* _What to do_: Before printing the listing, strip out its pictures and keep everything else exact.

-=-=-=-=-

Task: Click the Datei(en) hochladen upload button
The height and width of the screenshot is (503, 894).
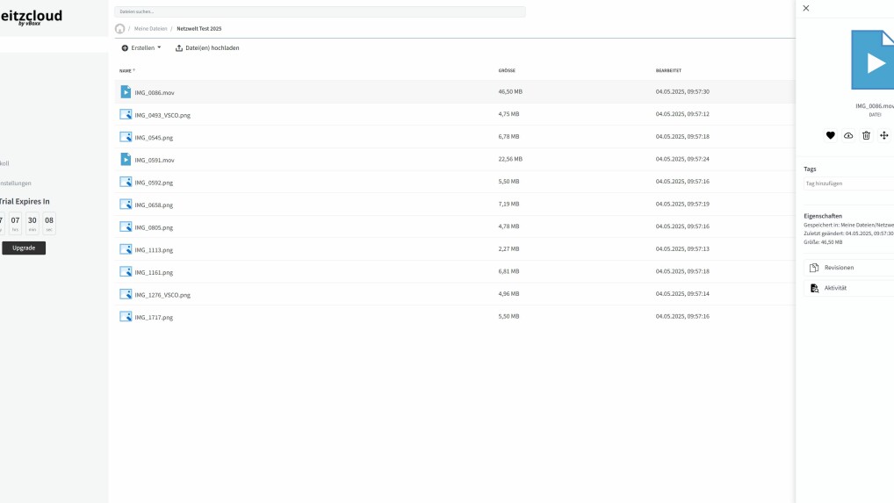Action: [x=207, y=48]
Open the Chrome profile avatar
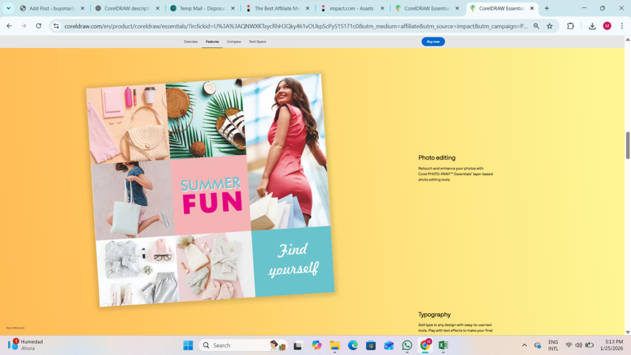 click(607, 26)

-=-=-=-=-

* _Solution to this problem_:
Task: Click the Datei(en) hochladen upload button
The height and width of the screenshot is (503, 894).
Action: [x=207, y=48]
Open the Chrome profile avatar
 click(607, 26)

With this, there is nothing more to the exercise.